IOM Condemns Attack on IDPs and Continuing Violence in Bangui
GENEVA, Switzerland, May 30, 2014/African Press Organization (APO)/ -- The situation in Bangui, Central African Republic (CAR) took a turn for the worse on Wednesday: unconfirmed reports put at 15 the number of people killed and dozens wounded in an attack on displaced persons taking shelter at Notre Dame de Fatima Church.
Director General of IOM, Ambassador William Lacy Swing said, “I was shocked to learn of the senseless attack on civilians at Notre Dame de Fatima Church; these people were already displaced and have suffered so much. I condemn the attack in the strongest terms and the continued violence that has ensued. I extend heartfelt sympathies to the families of those who were killed.

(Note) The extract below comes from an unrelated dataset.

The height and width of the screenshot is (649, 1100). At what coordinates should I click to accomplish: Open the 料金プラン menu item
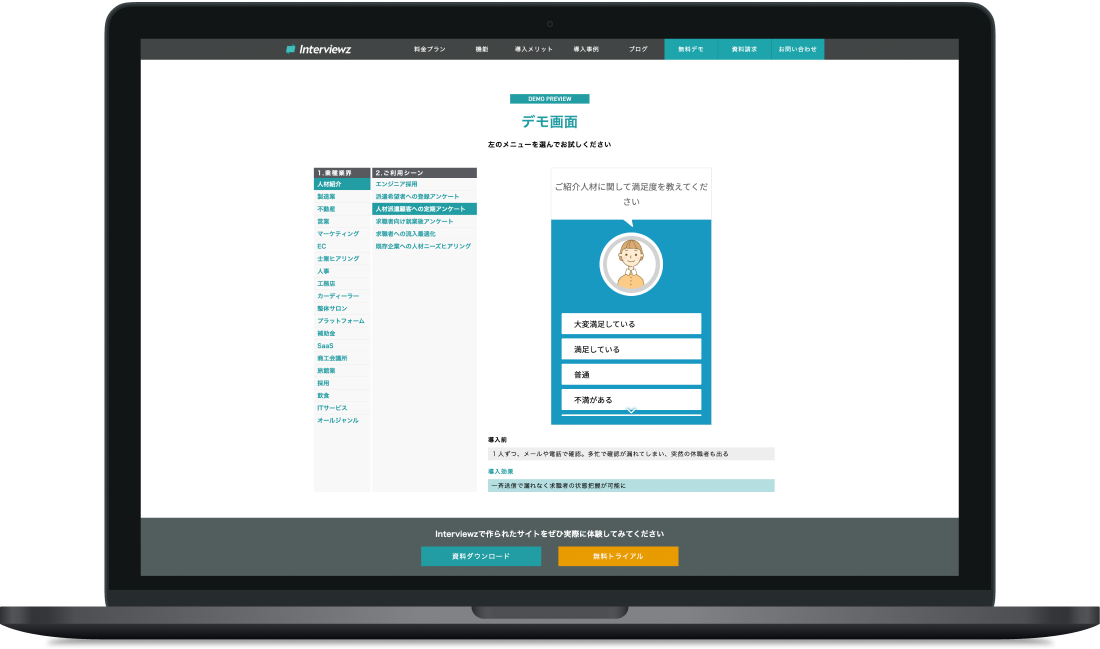[430, 47]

“These incidents prolong the cycle of violence and displacement, which needs to stop so people can finally return to their homes. IOM will continue to support the Government of the Central African Republic in its efforts to put the country on a path toward peace and development. I call on all parties to conflict to put down their arms and focus on rebuilding CAR."
The violence in CAR spread on Thursday: numerous roadblocks and incidents around Bangui interrupted commerce and prevented the provision of humanitarian services. Streets were deserted except for groups of youths manning roadblocks. Shooting and explosions were frequently heard around the city.
“This is the worst attack in Bangui since the wide-scale outbreak of violence in December 2013. We are very concerned for the population of Bangui and for our colleagues who live in the affected neighbourhoods,” said International Organization for Migration (IOM) Chief of Mission Giuseppe Loprete.
IOM provides displacement tracking, distribution of non-food relief items, community stabilization activities, and camp management in the cities of Bangui, Boda, Kabo, and Moyen-Sido. IOM health clinics provide more than 300 consultancies per week to displaced persons in both Bangui and Boda.
Displacement figures in Bangui have decreased from almost 500,000 in December to approximately 132,000 in late May. This latest figure is expected to increase in response to recent violence.